## [REQUIREMENT]
From the lines below, copy out every one that contains the word "Select".

## [PROVIDED DATA]
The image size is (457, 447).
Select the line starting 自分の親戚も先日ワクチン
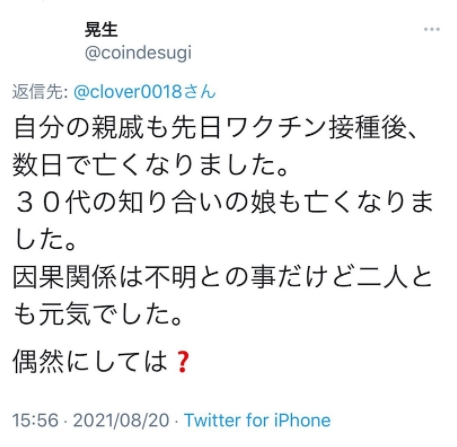(215, 127)
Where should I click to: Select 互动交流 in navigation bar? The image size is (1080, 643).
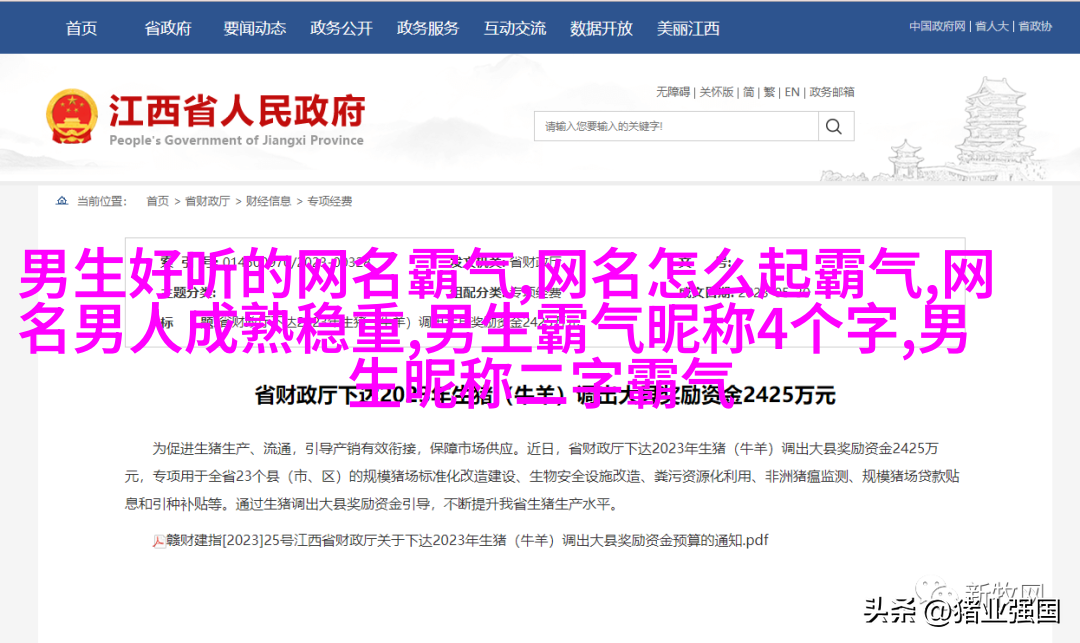pyautogui.click(x=515, y=28)
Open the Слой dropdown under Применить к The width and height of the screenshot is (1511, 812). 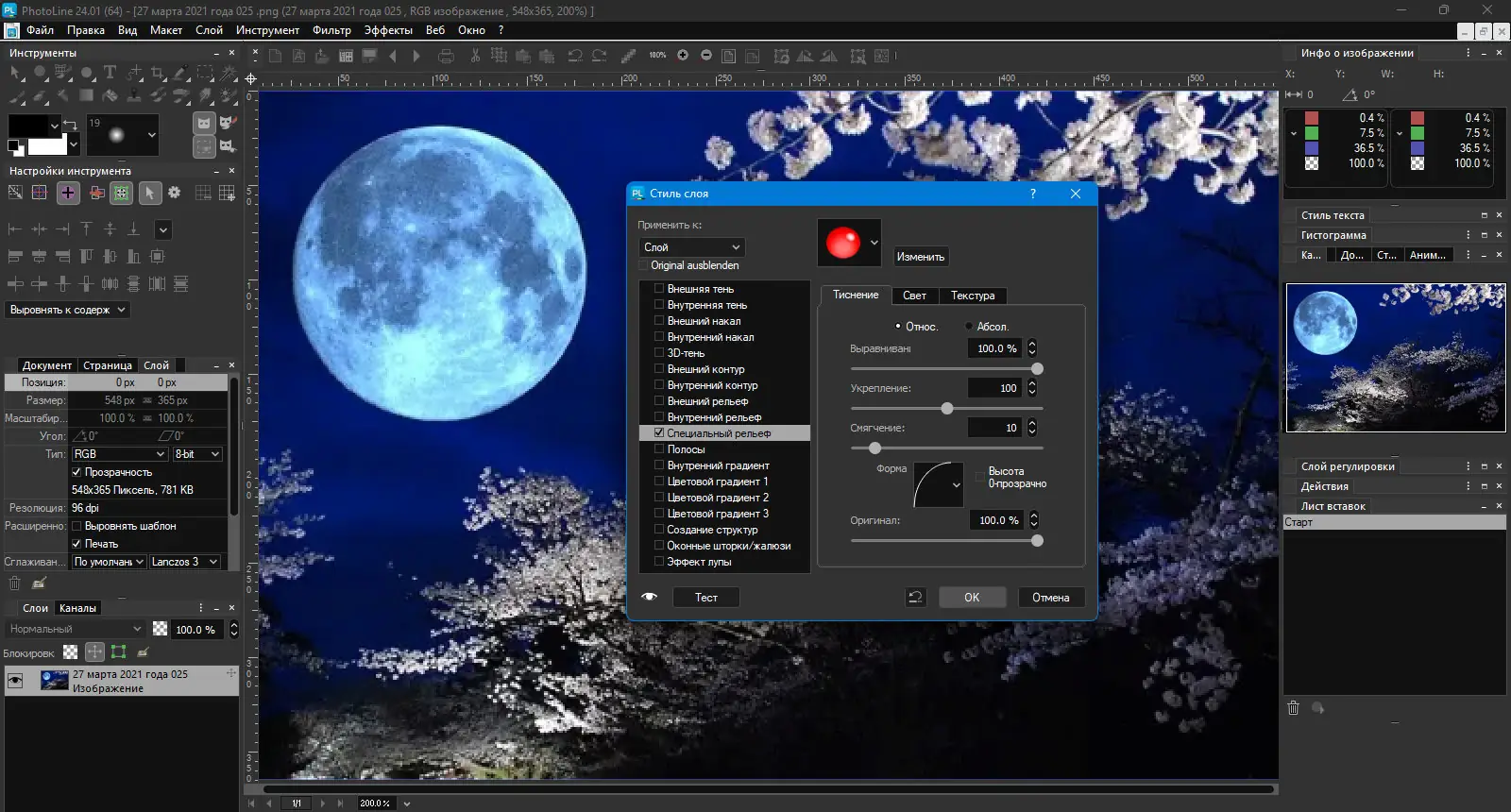692,247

## [COMPLETE RESPONSE]
Select the line starting 自分の親戚も先日ワクチン
Where should I click to: Select 互动交流 in navigation bar? The image size is (1080, 643).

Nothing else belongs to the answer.